Text shown:
● ● ●

Plot Outline From Wikipedia
A vintage twin-engined aircraft makes its final approach and lands
on an airfield where Jack, Gwen and Owen are waiting. The three Torchwood
Institute officers walk out to greet the passengers of the Sky Gypsy:
Diane Holmes, the pilot, and her two passengers, Emma-Louise Cowell
and John Ellis. Jack asks them when they left, and Diane answers that
it was just a half hour before. Jack presses her for the date, and
she answers, puzzled, that it should be December 18, 1953.
The three refugees in time are taken back to the Hub, where Jack
introduces them to the rest of the team. Jack explains that the aircraft
slipped through a "transcendental portal", a door in time
and space, and Tosh provides documentary proof to the disbelieving
trio that they have indeed travelled over fifty years into their future.
According to history, their plane, bound for Dublin, never returned
and was presumed lost at sea; they cannot go back.
Emma's parents are dead, but John wants to find his son, Alan, if
he is still alive. Diane, on the other hand, has no one. Jack and
Gwen house the three in a local hostel; Gwen begins to bond with Emma,
for whom the reality of her situation is just beginning to sink in,
while Jack begins a friendship with John.

● ● ●

Excerpted records:
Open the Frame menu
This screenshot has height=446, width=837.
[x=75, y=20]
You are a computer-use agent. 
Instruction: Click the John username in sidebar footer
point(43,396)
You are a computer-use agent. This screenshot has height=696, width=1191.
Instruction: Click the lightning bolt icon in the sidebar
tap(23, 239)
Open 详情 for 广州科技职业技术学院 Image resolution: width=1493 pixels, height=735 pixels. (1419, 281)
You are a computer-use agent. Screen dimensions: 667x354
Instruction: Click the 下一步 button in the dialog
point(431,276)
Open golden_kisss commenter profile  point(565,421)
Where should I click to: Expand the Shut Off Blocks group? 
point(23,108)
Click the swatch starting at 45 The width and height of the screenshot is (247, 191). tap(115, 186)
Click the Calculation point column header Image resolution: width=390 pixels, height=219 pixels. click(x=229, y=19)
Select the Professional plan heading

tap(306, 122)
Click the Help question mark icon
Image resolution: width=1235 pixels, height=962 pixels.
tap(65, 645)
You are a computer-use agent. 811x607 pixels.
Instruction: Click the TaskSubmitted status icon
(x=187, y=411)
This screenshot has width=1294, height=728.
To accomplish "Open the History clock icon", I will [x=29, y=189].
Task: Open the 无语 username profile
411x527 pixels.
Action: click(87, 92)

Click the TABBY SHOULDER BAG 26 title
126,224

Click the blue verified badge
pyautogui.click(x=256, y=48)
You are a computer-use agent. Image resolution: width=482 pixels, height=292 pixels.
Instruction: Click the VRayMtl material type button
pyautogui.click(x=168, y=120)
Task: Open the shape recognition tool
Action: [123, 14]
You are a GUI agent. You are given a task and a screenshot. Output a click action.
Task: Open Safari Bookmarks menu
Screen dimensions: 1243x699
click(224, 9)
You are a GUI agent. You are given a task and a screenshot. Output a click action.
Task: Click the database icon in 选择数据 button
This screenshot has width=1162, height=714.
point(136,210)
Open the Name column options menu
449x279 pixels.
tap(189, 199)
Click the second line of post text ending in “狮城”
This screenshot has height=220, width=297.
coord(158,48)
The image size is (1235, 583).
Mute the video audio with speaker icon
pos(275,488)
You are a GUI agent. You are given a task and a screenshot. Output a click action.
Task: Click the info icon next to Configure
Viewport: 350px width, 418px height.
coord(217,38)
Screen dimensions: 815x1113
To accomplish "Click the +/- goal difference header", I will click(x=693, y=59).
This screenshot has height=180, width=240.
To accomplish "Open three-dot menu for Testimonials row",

● ● ●

Given request: Name everyone who arrives aboard the Sky Gypsy, as given in the plot outline, with each person's full name and any role the outline states.

Answer to this task:
- Diane Holmes, the pilot
- Emma-Louise Cowell, passenger
- John Ellis, passenger